What is expected: Print each of the following items word for word, with every line unchanged.

________________________________________

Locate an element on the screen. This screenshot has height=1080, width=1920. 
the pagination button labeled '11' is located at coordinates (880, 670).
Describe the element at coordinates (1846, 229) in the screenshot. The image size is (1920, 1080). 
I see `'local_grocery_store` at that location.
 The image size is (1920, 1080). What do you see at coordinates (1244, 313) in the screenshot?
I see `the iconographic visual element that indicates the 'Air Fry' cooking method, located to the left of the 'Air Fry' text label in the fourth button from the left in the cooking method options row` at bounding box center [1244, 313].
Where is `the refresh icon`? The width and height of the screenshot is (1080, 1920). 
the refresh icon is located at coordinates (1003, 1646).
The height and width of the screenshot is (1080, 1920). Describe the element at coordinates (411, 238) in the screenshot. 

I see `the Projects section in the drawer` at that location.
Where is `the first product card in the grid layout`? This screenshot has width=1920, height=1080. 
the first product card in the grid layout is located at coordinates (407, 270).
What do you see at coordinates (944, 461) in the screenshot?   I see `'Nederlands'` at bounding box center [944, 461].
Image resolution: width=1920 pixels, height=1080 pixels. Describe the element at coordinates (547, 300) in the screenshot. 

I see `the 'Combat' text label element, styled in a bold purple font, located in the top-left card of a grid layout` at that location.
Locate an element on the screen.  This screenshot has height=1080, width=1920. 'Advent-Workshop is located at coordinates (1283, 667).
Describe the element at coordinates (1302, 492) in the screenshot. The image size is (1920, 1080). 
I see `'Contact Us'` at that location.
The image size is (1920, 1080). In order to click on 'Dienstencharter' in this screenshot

________________________________________

Output below:
Locate an element on the screen. This screenshot has height=1080, width=1920. 
the pagination button labeled '11' is located at coordinates (880, 670).
Describe the element at coordinates (1846, 229) in the screenshot. The image size is (1920, 1080). 
I see `'local_grocery_store` at that location.
 The image size is (1920, 1080). What do you see at coordinates (1244, 313) in the screenshot?
I see `the iconographic visual element that indicates the 'Air Fry' cooking method, located to the left of the 'Air Fry' text label in the fourth button from the left in the cooking method options row` at bounding box center [1244, 313].
Where is `the refresh icon`? The width and height of the screenshot is (1080, 1920). 
the refresh icon is located at coordinates (1003, 1646).
The height and width of the screenshot is (1080, 1920). Describe the element at coordinates (411, 238) in the screenshot. 

I see `the Projects section in the drawer` at that location.
Where is `the first product card in the grid layout`? This screenshot has width=1920, height=1080. 
the first product card in the grid layout is located at coordinates (407, 270).
What do you see at coordinates (944, 461) in the screenshot?   I see `'Nederlands'` at bounding box center [944, 461].
Image resolution: width=1920 pixels, height=1080 pixels. Describe the element at coordinates (547, 300) in the screenshot. 

I see `the 'Combat' text label element, styled in a bold purple font, located in the top-left card of a grid layout` at that location.
Locate an element on the screen.  This screenshot has height=1080, width=1920. 'Advent-Workshop is located at coordinates (1283, 667).
Describe the element at coordinates (1302, 492) in the screenshot. The image size is (1920, 1080). 
I see `'Contact Us'` at that location.
The image size is (1920, 1080). In order to click on 'Dienstencharter' in this screenshot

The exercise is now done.